Review: Unbreakable Kimmy Schmidt

Written by guest contributor Dave Fox

Online streaming services like Amazon Prime and Netflix have changed the television game over the last few years. Starting life content to stream films and TV shows people had already seen, they then made the leap into original programming. Ever since Netflix consulted an algorithm to tell them what people wanted to see and produced House Of Cards, they have been scrambling to out do the traditional channels and networks.

Of course, they don't even have to produce their own content all of the time. They also have the option of hoovering up the shows that traditional, risk-averse networks pass on. One such show is Netflix's Unbreakable Kimmy Schmidt, hands down the funniest sitcom of 2015. It was the post-30 Rock creation of Tina Fey and Robert Carlock, originally developed for NBC. According to Fey, the network "weren't feeling confident" about the comedy and so passed it on to Netflix. They made a huge mistake.

Unbreakable Kimmy Schmidt has one of the catchiest theme songs around, and if it sounds familiar, it's because it is. We've all seen viral memes along the same lines: an excitable local resident gets interviewed about a crime, and his words get auto-tuned into an irritatingly catchy song.
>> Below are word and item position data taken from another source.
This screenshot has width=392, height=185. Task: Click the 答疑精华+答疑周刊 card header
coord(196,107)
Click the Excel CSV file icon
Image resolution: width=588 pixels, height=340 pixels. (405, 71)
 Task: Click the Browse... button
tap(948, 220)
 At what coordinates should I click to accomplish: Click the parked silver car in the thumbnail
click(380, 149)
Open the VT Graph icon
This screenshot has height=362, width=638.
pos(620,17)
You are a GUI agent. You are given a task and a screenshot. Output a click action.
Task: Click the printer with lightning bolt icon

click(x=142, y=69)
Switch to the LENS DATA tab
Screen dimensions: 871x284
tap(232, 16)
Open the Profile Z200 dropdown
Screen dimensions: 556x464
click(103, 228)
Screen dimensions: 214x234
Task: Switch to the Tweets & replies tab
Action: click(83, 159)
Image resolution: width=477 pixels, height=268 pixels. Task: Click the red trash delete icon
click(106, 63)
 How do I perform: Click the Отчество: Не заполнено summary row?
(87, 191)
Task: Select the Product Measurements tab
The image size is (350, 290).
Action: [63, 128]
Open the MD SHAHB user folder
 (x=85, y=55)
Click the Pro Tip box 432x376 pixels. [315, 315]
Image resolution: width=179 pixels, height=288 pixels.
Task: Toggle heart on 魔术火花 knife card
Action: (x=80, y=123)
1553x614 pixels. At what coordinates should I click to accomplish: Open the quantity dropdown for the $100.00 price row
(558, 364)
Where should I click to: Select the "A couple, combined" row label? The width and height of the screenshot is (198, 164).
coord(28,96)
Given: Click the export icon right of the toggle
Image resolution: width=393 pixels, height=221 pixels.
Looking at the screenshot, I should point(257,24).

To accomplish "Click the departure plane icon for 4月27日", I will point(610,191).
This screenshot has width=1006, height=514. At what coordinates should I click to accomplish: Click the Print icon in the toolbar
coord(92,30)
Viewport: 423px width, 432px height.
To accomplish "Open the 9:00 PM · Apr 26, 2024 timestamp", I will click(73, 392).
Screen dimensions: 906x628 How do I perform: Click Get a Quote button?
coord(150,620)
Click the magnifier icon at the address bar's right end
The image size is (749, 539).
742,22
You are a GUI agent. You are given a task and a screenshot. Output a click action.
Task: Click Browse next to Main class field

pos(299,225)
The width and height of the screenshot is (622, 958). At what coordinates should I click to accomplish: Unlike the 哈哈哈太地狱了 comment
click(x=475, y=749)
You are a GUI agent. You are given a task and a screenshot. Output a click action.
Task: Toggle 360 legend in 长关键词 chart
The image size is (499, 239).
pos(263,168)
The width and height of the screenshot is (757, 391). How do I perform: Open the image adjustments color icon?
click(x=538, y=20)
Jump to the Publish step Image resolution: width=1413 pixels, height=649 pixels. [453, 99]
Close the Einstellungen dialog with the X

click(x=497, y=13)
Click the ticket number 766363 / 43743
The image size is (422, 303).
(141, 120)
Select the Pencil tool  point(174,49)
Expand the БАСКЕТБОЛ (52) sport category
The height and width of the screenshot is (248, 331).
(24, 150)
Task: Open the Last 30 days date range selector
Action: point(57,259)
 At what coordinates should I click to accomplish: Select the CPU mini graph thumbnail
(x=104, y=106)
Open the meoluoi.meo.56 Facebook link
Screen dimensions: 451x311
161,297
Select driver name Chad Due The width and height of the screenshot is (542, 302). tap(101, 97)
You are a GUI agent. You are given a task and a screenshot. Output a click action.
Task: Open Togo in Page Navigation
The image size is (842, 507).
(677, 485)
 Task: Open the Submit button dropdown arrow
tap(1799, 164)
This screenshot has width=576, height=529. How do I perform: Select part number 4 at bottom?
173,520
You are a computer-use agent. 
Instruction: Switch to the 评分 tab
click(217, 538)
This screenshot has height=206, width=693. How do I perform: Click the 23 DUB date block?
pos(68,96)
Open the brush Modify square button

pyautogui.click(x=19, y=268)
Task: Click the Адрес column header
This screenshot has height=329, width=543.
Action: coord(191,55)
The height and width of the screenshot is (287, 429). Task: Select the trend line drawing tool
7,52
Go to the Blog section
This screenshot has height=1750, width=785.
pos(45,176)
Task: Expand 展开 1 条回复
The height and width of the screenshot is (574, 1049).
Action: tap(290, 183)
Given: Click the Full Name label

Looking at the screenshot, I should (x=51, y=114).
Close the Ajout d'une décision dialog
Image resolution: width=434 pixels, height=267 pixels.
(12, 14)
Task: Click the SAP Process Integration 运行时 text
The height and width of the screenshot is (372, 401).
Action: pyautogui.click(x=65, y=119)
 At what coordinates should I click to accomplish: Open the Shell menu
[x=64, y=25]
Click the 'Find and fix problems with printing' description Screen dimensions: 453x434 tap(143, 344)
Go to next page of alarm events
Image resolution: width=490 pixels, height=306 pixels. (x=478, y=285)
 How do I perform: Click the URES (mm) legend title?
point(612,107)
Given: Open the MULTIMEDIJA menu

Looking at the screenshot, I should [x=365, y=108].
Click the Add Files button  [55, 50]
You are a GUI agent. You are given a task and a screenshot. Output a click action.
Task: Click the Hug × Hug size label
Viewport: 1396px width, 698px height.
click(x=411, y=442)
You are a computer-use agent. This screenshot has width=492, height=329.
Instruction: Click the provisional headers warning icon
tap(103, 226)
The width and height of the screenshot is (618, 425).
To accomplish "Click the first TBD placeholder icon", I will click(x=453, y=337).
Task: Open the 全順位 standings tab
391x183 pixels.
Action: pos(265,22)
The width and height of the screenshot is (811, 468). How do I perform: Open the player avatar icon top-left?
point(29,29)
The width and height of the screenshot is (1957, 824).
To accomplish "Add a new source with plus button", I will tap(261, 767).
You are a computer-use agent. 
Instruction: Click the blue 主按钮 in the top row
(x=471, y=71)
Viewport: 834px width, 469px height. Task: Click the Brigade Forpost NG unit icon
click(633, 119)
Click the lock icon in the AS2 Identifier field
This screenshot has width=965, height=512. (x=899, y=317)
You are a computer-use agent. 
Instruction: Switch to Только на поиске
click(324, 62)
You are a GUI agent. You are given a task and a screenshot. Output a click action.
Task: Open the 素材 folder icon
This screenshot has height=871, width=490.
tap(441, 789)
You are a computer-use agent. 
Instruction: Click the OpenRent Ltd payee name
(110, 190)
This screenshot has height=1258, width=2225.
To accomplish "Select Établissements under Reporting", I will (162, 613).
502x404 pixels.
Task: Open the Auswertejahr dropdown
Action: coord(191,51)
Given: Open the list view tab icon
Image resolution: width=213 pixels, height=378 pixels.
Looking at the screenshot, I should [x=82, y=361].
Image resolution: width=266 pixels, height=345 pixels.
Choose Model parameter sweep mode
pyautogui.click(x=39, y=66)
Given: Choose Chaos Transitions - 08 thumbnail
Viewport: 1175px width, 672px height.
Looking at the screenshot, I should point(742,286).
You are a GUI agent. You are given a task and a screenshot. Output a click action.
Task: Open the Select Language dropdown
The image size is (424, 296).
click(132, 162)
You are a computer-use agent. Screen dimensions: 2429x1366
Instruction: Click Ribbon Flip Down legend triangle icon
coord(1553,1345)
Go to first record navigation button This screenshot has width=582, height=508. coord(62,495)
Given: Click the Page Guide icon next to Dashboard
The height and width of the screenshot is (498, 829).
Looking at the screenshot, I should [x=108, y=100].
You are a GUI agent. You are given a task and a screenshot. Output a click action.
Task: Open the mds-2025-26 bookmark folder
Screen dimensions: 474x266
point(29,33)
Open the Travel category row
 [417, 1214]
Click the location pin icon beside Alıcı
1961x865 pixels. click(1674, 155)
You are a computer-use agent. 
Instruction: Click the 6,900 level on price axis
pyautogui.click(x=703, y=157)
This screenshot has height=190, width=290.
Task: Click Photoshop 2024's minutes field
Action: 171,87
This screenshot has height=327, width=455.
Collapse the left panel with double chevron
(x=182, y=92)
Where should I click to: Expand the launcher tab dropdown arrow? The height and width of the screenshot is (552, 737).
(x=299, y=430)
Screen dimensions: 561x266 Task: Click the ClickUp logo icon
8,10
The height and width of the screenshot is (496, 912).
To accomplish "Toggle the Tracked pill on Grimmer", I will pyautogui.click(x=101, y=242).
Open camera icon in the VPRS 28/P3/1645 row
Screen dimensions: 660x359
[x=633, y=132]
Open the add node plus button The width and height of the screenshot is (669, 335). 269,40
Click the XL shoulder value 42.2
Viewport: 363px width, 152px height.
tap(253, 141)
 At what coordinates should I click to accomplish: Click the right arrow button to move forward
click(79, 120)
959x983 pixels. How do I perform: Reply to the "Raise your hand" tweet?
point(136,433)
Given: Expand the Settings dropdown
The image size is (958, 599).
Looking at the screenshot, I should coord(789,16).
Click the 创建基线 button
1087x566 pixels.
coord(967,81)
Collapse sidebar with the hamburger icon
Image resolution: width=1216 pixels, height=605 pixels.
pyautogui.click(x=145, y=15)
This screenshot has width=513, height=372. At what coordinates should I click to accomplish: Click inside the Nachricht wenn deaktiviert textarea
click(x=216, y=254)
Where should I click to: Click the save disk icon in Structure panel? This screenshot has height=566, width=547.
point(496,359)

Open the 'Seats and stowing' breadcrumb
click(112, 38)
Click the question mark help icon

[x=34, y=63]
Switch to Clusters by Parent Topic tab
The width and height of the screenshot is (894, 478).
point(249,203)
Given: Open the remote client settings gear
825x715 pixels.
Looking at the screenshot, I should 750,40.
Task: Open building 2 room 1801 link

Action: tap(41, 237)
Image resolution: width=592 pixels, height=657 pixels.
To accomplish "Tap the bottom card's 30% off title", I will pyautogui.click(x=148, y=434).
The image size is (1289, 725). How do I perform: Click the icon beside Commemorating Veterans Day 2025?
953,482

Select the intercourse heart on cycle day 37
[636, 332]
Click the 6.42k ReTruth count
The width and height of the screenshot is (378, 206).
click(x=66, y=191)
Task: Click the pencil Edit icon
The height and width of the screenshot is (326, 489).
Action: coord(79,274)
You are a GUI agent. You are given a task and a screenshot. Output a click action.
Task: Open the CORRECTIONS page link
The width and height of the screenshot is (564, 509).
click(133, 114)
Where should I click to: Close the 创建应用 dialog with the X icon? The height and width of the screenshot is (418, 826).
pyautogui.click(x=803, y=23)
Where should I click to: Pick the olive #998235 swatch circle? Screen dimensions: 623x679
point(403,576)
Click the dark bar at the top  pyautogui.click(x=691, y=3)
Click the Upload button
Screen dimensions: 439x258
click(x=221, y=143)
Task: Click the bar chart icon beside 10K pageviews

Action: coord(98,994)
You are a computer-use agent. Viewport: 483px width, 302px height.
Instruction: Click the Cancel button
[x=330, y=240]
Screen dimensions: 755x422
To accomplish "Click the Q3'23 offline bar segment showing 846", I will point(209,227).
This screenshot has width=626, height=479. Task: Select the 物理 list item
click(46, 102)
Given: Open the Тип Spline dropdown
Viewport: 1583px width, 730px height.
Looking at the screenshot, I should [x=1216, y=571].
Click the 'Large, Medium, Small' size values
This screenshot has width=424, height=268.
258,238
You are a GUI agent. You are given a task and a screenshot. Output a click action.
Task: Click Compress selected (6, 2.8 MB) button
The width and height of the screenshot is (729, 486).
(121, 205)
12154322The words in the opening credits are shorthand for Kimmy Schmidt's themes: "they alive, dammit. But females are strong as hell". The four women we see emerging from a bunker in the pilot episode's cold open had been held captive in there for fifteen years by a deranged preacher, the leader of a doomsday cult. The first face we see is that of the main protagonist, Kimmy Schmidt (Ellie Kemper). It's not what you might expect. She's not cowed, scared, broken or defeated. Instead, she smiles as bright as sunshine.

Soon enough, Kimmy and her three bunker-mates are shipped off to New York for a round of television interviews, but as they head back to Durnsville, Indiana afterwards Kimmy decides to make a break for it. She doesn't want to return home where she'll forever be viewed as a victim, one of the "mole women" who escaped from an underground bunker. She resolves to make a clean break and forge a new life for herself in Manhattan.

She finds herself a tiny basement apartment complete with a crazy landlady (Carol Kane) and an out-of-work gay actor roommate named Titus Adromedon (Tituss Burgess). She even stumbles her way into a job working for Upper East Side socialite Jacqueline Voorhees (Jane Krakowski). Unbreakable Kimmy Schmidt's first season charts Kimmy as she adjusts to her new life and tries to deal with her past - she gets a job, a boyfriend, gets caught in a love triangle and goes back to school. She - accidentally - joins another cult, this one cycling and fitness based and reluctantly attends the trial of the man who kidnapped her, Reverend Richard Wayne Gary Wayne (Jon Hamm).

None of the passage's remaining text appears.